[YOUR INSTRUCTIONS] Arrange the entries from the line holding "The width and height of the screenshot is (558, 288)." through the line holding "Action: tap(327, 71)", inclusive, as a two-column CSV with the headers input and output. Give one row per entry, with each value in a single quoted field and line breaks replaced by spaces.

[Stored data]

= = = = =

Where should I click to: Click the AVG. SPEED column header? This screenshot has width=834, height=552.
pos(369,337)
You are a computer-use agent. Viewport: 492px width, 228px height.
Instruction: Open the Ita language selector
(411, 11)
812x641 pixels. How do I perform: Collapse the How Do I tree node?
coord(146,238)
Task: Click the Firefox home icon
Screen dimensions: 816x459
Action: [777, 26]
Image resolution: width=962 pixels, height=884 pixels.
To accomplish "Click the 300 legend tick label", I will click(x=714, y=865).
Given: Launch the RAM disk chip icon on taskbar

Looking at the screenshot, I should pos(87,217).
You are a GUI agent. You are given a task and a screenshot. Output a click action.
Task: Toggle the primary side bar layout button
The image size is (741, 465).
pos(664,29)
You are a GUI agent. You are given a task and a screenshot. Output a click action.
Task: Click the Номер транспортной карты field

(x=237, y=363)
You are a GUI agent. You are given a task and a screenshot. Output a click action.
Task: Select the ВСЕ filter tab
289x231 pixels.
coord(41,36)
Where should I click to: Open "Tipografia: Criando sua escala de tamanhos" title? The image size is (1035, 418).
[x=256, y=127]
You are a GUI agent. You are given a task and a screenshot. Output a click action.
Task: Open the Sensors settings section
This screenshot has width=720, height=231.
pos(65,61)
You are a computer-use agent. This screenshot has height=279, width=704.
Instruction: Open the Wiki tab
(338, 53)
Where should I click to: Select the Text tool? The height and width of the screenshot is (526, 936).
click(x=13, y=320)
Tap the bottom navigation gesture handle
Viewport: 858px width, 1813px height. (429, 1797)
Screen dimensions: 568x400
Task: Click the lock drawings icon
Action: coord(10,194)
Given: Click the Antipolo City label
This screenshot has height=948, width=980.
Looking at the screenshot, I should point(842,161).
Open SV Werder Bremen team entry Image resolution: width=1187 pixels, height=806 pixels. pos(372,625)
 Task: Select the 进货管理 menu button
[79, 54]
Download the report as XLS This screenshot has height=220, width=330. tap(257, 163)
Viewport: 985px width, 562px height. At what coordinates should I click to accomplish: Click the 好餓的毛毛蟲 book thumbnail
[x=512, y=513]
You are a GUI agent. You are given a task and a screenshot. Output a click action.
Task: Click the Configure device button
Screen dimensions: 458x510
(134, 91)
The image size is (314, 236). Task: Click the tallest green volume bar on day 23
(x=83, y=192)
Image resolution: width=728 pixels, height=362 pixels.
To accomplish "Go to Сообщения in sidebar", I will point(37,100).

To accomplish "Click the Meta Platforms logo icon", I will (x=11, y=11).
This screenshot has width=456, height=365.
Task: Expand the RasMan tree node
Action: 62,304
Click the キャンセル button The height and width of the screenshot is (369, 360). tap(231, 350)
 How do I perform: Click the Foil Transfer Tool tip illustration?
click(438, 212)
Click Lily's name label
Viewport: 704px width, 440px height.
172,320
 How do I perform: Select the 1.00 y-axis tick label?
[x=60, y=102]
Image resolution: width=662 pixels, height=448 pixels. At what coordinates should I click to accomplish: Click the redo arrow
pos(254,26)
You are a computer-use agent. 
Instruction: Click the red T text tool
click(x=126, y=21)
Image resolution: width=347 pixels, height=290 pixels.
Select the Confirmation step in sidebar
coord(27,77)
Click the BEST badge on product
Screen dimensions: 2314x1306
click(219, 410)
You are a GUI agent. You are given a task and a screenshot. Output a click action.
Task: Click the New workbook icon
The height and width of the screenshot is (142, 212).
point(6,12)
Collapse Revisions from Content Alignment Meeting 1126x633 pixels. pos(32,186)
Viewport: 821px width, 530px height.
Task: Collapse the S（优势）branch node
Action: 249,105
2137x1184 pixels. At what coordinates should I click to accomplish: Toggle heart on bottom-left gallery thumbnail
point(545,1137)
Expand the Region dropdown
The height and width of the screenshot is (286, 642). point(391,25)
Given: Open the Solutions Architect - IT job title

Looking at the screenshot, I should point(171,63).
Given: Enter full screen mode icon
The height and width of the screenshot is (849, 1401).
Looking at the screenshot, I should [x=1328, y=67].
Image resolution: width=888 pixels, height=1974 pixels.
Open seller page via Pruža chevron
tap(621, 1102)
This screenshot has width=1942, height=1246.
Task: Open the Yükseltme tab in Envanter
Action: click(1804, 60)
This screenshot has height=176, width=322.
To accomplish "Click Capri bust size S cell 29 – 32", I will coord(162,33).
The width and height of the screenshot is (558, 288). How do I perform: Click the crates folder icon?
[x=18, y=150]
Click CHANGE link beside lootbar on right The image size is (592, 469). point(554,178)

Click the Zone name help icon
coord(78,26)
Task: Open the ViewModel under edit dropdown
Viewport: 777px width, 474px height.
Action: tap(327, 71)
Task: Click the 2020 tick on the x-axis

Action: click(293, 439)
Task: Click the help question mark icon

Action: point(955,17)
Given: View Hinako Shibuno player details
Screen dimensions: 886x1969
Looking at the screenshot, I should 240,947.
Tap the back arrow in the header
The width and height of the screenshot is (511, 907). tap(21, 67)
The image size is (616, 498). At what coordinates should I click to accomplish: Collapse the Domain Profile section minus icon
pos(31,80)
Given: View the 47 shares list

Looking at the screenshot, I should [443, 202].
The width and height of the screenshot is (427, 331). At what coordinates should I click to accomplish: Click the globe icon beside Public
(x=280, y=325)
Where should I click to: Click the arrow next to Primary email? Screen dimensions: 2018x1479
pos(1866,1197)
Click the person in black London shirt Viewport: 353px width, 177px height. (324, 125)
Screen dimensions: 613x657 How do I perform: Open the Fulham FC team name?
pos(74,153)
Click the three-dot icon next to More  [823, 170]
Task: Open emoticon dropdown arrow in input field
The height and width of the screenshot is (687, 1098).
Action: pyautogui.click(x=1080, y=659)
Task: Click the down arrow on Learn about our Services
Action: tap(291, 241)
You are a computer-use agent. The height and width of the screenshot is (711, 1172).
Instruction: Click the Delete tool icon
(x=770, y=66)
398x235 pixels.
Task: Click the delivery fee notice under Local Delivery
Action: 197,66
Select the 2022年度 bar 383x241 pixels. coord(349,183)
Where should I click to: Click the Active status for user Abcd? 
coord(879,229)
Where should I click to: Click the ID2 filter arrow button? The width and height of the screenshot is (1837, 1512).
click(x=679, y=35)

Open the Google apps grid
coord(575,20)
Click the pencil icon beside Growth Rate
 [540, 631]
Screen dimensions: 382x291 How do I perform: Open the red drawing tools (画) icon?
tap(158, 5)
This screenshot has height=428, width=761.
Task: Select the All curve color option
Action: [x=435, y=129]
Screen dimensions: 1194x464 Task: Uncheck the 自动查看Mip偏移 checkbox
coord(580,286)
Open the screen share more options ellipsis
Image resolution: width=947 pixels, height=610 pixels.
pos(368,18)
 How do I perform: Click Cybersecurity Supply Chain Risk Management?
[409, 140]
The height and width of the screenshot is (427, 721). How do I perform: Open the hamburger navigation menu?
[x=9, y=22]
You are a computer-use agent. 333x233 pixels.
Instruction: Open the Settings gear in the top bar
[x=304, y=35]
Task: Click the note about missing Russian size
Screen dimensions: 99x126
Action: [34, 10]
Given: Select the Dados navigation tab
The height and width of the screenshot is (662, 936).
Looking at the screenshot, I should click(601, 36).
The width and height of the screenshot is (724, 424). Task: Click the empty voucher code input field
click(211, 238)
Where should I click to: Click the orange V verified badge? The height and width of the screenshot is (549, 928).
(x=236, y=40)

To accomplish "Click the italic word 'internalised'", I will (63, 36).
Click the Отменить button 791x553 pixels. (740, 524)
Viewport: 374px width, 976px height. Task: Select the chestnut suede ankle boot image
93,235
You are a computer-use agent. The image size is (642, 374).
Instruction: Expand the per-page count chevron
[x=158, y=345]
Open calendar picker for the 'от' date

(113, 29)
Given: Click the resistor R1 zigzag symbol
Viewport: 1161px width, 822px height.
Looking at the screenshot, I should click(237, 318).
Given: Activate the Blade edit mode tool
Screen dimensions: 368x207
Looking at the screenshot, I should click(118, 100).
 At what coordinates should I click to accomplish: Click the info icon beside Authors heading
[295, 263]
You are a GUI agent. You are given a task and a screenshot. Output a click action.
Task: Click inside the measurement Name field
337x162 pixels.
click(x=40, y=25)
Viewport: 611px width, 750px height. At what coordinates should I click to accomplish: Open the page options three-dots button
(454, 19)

= = = = =

[SOLVED EXERCISE]
input,output
"The width and height of the screenshot is (558, 288). How do I perform: Click the crates folder icon?","[x=18, y=150]"
"Click CHANGE link beside lootbar on right The image size is (592, 469).","point(554,178)"
"Click the Zone name help icon","coord(78,26)"
"Task: Open the ViewModel under edit dropdown Viewport: 777px width, 474px height.","Action: tap(327, 71)"